Sırtımı duvara yasladım, "Kabul etmem. Sen kazandın, bir saliselik bir farkla olsa bile bu senin hakkın. Zaten düşündüğün gibi bir şey değil."

Kaşlarını çattı. "Bu da ne demek?"

Sırıttım. Arka cebimdeki diğer dudak parlatıcısını çıkardım. "Senin istediğin şey hala bende. Konuştuğumuz an eğer bu yanımda olsaydı bunu alacaktın ancak ben çok büyük bir hata yapıp gerçek dudak parlatıcım ile bunu karıştırmışım."

Elindeki dudak parlatıcısının kapağını açtı. Güldüm. "O benim kullandığım bir kozmetik ürün." Elimdekini gösterdim. Kapağını açtım ve alt taraftan döndürdüm. İçerisinden dönerek sivri bir bıçak çıktı. "Bunu istiyordun değil mi?"

Güldü. "Cidden aldatıldım."

Gülümseyerek kafamı iki yana salladım. "Hayır aldatılmadın, sadece bir ajanla oynadığının farkında değilsin."

Uzunca bana baktı. Kapağını açtığı dudak parlatıcısını kokladı. "Güzel kokuyor."

"Yumuşak kokuları seviyorum."

"Madem istediğim şey bu değildi. Bu bende kalsın. Kullanırım."

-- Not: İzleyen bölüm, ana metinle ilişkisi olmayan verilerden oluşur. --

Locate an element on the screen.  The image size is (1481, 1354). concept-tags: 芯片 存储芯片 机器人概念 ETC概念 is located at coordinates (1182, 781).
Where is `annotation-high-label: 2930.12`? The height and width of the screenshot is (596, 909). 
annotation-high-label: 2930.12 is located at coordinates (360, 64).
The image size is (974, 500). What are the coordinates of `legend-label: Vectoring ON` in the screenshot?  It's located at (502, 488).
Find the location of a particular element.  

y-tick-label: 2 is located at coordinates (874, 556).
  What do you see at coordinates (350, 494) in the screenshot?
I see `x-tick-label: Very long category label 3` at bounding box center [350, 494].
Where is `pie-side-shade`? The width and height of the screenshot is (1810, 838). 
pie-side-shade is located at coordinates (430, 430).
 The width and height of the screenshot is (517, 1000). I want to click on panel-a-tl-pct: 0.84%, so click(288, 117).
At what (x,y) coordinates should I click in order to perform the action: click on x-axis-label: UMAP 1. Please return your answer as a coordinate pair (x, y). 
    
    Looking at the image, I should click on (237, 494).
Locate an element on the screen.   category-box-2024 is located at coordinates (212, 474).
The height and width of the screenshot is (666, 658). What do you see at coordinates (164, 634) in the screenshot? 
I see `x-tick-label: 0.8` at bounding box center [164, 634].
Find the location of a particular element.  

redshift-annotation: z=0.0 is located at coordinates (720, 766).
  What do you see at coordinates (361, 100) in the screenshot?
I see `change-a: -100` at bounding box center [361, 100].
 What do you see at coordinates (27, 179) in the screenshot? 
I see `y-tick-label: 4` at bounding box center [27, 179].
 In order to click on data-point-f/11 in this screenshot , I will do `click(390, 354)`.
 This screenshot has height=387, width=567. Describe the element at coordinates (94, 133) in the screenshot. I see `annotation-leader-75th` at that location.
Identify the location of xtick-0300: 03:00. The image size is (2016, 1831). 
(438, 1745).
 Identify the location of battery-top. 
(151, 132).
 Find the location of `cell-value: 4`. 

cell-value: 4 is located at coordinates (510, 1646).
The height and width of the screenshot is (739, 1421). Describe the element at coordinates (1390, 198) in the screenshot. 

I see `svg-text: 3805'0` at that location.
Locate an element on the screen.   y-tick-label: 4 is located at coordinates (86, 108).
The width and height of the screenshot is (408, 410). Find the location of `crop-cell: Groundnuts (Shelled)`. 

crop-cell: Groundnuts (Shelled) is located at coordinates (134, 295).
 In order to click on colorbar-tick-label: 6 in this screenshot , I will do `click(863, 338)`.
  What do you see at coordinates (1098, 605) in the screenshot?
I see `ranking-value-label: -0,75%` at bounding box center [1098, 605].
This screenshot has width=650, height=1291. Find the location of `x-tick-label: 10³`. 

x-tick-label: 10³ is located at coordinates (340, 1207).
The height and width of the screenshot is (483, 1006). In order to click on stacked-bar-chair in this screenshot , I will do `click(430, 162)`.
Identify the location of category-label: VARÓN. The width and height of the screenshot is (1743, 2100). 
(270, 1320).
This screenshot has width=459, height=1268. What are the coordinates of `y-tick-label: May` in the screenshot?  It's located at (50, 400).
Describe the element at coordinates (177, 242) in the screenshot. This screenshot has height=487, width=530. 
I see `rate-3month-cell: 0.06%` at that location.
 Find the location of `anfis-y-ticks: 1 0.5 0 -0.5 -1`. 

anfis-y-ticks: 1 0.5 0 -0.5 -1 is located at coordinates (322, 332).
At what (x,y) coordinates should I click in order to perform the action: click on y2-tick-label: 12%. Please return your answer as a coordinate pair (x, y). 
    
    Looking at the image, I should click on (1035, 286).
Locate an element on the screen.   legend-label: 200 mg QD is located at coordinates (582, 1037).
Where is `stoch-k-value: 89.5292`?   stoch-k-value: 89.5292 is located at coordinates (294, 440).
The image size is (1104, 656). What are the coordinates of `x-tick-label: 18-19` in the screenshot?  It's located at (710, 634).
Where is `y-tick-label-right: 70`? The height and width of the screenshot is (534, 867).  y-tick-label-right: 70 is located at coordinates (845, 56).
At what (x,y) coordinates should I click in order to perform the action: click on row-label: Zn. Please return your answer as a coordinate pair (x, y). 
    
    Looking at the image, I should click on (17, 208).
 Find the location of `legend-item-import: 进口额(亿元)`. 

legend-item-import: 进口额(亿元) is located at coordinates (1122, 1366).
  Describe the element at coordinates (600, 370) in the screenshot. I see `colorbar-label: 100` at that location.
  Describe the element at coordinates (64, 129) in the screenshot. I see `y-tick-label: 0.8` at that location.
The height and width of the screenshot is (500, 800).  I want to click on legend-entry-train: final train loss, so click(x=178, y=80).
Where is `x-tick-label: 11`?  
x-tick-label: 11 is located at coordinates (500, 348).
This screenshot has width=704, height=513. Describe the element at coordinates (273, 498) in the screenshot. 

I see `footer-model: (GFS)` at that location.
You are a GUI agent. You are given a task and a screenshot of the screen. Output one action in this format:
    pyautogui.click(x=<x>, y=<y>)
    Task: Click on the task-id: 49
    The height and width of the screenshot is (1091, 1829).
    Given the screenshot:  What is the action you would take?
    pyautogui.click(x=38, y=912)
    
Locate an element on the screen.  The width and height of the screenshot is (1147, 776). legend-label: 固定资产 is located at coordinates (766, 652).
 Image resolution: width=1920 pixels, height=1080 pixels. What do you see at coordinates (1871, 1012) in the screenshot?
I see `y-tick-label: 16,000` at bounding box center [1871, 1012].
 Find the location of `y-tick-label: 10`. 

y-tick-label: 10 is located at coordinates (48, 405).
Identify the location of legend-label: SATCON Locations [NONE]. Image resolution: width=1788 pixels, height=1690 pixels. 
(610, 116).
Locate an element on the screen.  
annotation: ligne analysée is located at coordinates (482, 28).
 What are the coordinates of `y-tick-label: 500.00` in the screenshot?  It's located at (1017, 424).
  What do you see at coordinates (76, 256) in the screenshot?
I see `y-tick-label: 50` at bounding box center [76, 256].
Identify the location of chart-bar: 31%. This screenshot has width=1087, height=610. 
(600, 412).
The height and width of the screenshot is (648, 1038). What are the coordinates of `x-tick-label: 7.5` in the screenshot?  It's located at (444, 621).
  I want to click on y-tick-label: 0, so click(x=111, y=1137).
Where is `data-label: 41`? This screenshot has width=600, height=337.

"Kalsın, yenisini alabilirim."

Bana uzunca baktıktan sonra elindeki dudak parlatıcısını cebine koydu bana bakmaya devam ederek. "Bir daha gelmeyi düşünüyor musun?"

"Seni yenmem gerek."

Güldü. "Şampiyon, çok iyi olduğunu kabul ettim zaten." Kaşlarını çattı gülümserken, "Cidden inatçı biriymişsin."

"Zaferi zirvede bırakamadım. Resmen bahis oynadım. Bunun için batırdığım işi düzeltmeliyim."

Yeniden güldü, "Batırdığın iş? O çok havalı imajından mı bahsediyorsun?"

Kafamı aşağı yukarı salladım. "Ah.. Kesinlikle."

Bana bakarken gülümsemesi yavaşça buruklaştı. "Pekala, Ajan Kim. Bir daha seni ne zaman görürüm sence?"

"Bunu bilmiyorum."

Balkondan çıkmak üzereyken konuştu, "Kendini özlettirme."

-

Bugün eve erken gelmiş ve akşam yemeği ile uğraşmaya başlamıştım. Uzun süredir başladığım karımla iyi vakit geçirmek gerekiyordu. Şu zamanlar kötü hissediyorum olmalıydı, zaten aramızda tuhaf bir soğukluk vardı. Ben de çözemiyordum. Ona eve erken gideceğim ve yemeği yapacağımı da yazdığımda bana cevap vermemişti.

Onun onu mutlu eden şapşal fikirleri vardı. Kalpli pizza yapmak gibi bir fikir. Ben de ona kalpli iki pizza yapmıştım. Geldiği zaman beni bunlarla uğraşırken görmesi onu çok mutlu etmişti. Çok mutlu görünüyordu.

Ben de mutlu olmuştum. Beraber pizzalarımızı tatlı sohbetler ederek yedikten sonra gazlı içecek eşliğinde animasyon film izledik. O benim göğsümde uyuyakaldığında aklımda birçok soru işareti vardı.

Yeniden yarışlara gittiğimiz bir günün sonunda eve dönüyorduk Jisung ile. Ben biraz öfkeliydim çünkü artık ne yaptığımın farkındaydım. Ben ne zaman yarışmaya gitsem Minho ile flört ediyordum. Bu apaçık ortadaydı ve ben bunu isteyerk yapmıyordum. Bu kendiliğinden oluyordu. Bunu Jisung'la henüz konuşamazdım. Kimseyle konuşamazdım. İlk önce kendi başıma bu konuyu kendi kendime konuşmalıydım.